Microplastics in the foreshore coastal waters, sediment, and coastal fauna of a highly populated megacity - A study on the effect of anthropogenic discharge on clams

In this study, the microplastics (MPs) abundance, characteristics and their variations across three popular beaches of highly populated and largest megacity of India were documented using clams as an indicator species. The abundance of MPs in clams was 77.39 MPs items/g in soft tissue parts and 198.82 items/individual, while in coastal waters and sediments the abundance was 537.5 ± 95 items/L and 10,568.3 ± 3053.3 items/kg respectively. The observed higher microplastic diversity integrated (MDII) indicates numerous sources contributing to microplastics pollution and higher microplastic index (MPI) indicates greater bioavailability of MPs to clams. The bulk of the microplastics recovered from clams (55.78 %), coastal sediments (52.27 %) and coastal sea waters (54 %) belong to the <100 μm size range, and were identified as LDPE and polypropylene, polyamide and polystyrene. This investigation tried to validate the potential trophic transfer concerns associated with clam intake to both human health and marine ecology.
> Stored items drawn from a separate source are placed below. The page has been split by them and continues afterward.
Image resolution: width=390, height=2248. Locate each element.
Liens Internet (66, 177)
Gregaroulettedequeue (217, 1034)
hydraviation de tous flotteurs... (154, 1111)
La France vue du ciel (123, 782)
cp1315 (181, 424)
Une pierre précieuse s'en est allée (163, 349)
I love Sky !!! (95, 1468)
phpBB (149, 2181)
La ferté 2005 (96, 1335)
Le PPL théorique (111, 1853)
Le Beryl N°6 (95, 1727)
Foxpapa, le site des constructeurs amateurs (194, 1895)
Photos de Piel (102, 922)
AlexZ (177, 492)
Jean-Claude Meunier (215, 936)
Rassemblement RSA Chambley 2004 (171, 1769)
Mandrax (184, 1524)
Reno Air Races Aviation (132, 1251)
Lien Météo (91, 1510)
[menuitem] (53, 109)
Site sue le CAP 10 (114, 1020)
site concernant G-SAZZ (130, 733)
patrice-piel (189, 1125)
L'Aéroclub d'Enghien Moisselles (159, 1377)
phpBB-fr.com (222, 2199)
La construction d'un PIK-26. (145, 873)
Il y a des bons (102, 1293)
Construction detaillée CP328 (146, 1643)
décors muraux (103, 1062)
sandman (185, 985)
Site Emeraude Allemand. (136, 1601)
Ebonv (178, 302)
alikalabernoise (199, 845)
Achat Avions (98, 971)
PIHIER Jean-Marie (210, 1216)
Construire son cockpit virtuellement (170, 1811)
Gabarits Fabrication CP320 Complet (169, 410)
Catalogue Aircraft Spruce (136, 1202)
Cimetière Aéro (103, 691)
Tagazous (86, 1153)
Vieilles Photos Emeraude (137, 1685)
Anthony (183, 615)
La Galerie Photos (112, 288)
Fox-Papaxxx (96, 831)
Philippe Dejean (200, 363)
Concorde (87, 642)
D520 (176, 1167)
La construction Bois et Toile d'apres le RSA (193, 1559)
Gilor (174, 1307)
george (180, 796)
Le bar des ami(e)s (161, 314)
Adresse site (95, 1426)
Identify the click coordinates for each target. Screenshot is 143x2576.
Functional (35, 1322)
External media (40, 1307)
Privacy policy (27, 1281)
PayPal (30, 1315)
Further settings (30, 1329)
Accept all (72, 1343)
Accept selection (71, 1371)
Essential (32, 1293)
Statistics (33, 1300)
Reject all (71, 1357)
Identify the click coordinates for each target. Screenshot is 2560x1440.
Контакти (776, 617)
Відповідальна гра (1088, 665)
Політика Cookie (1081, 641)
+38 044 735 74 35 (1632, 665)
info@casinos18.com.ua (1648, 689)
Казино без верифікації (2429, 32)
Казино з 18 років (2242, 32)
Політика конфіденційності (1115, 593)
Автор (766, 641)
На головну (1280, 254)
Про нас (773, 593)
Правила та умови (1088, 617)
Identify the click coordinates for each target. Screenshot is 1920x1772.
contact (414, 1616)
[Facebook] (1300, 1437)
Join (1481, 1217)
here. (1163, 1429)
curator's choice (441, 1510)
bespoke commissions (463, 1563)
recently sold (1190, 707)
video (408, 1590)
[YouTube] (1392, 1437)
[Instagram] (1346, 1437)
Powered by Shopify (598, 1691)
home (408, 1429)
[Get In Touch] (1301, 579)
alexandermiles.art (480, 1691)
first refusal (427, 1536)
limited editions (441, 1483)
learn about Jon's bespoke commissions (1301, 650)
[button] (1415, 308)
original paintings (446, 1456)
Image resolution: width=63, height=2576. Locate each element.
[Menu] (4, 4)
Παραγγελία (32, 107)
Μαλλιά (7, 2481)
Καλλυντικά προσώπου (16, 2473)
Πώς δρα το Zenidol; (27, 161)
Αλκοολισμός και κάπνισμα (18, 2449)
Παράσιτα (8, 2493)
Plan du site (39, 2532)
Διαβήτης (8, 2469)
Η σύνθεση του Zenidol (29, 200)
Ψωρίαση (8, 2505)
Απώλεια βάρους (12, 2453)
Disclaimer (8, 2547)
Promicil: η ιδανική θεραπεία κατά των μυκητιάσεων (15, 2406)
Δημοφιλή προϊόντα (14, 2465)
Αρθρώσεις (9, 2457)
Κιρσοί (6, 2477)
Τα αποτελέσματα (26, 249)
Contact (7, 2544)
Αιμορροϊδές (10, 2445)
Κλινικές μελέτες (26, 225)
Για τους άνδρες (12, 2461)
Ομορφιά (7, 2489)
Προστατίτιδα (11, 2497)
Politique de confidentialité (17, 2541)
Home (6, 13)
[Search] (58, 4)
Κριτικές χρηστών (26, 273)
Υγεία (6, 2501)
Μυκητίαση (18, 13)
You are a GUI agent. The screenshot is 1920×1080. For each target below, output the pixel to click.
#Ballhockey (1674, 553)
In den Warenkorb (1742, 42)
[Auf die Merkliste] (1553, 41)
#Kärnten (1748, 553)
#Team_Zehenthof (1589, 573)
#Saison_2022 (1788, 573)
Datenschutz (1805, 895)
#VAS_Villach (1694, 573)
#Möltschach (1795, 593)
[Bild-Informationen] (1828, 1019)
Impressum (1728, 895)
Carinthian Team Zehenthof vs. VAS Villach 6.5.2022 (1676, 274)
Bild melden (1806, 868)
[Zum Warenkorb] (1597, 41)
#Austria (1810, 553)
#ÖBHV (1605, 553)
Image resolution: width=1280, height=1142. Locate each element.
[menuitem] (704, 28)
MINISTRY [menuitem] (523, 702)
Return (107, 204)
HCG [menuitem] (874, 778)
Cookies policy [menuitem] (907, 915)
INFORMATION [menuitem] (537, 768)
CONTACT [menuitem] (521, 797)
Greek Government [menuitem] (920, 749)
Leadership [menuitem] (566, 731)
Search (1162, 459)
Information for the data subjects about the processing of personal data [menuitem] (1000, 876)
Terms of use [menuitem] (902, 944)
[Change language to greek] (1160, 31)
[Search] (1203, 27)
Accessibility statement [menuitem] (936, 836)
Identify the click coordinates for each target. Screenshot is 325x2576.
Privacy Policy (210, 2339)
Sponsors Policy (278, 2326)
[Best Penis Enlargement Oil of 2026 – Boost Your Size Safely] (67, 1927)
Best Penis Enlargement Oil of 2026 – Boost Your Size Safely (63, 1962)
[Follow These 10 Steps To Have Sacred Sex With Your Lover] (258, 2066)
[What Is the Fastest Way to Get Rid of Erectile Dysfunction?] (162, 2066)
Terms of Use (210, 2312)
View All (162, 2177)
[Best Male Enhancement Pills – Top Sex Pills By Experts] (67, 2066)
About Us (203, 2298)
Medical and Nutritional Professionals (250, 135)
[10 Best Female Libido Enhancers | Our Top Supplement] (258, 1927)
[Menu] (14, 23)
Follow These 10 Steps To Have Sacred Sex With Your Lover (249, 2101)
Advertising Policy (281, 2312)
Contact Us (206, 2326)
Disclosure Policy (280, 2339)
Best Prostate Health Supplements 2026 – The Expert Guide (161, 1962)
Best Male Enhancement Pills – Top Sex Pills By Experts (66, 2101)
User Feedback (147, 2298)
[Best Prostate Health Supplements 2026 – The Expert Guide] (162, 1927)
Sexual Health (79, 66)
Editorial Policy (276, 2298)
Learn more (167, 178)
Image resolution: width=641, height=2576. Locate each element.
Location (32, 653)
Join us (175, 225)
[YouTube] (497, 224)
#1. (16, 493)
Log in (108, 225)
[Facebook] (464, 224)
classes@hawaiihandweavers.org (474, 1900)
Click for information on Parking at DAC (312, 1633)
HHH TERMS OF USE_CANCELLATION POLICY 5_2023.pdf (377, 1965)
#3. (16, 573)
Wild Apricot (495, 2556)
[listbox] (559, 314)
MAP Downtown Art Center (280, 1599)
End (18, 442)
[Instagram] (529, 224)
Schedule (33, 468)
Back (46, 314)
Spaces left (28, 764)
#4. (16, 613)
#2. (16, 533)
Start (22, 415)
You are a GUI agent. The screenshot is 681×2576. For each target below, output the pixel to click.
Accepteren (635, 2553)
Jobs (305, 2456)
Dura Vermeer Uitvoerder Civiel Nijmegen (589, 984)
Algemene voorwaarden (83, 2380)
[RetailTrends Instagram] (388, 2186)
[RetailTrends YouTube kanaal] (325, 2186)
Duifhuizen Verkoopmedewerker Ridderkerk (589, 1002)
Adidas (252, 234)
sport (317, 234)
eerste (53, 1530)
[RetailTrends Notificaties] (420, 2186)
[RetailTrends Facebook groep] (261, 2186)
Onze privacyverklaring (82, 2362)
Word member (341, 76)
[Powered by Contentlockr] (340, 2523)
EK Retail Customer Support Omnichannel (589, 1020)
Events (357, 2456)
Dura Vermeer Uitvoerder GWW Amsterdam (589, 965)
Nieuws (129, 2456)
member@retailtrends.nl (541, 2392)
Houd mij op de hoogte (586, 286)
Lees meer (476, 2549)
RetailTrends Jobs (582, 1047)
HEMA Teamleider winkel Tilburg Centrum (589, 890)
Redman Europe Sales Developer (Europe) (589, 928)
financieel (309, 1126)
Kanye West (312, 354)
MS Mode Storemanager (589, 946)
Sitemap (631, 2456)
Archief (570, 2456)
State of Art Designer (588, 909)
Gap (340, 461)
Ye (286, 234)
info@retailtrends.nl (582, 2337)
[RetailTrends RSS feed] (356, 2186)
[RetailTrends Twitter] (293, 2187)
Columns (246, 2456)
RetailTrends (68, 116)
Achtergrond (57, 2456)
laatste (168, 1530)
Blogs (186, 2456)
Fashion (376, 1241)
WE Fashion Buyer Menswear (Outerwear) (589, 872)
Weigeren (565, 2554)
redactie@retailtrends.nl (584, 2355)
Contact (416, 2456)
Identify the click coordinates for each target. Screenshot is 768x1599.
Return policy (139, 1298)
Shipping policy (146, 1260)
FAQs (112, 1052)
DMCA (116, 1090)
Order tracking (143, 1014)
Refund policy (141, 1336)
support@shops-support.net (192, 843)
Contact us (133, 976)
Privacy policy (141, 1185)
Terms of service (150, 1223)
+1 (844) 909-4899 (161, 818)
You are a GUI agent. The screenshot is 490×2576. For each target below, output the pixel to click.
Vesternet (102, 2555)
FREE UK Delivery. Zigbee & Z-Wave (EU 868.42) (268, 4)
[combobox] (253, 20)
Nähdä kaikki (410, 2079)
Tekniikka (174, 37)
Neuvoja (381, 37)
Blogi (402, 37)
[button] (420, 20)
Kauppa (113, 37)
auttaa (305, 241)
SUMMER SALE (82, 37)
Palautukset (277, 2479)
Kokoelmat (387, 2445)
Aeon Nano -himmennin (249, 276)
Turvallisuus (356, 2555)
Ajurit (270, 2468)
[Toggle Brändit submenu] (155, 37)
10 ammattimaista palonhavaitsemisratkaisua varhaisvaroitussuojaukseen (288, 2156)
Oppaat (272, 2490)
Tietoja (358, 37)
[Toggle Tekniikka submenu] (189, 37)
Ecotoxicological and physiological risks of microplastics on fish and their possible mitigation measures

Microplastics (MPs) are widely distributed and extensively found within marine ecosystems, and approximately 8 million tons of plastics are being dumped into the sea annually. Once reached the marine environment, plastics tend to get fragmented into smaller particles through photo-degradation, mechanical and biological processes. These MPs have raised concerns globally due to their potential toxic impacts on a wide variety of aquatic fauna and humans. Ingested microplastics can cause severe health implications in fishes, including reduced feeding intensity, improper gill functioning, immuno-suppression, and compromised reproducibility. Several studies were also conducted to scrutinize MPs trophic transfer through the food chain from primary producers to top predators and their bioaccumulation. This paper briefly summarizes all the possible sources, routes, bioavailability, trophic transfer, and consequences of microplastics in fishes. The review article also intended to highlight various mitigation strategies like implementing Four R's concept (refuse, reduce, reuse, and recycle), integrated strategies, ban on single-use plastics, use bioplastics, and create behavioural changes with public awareness.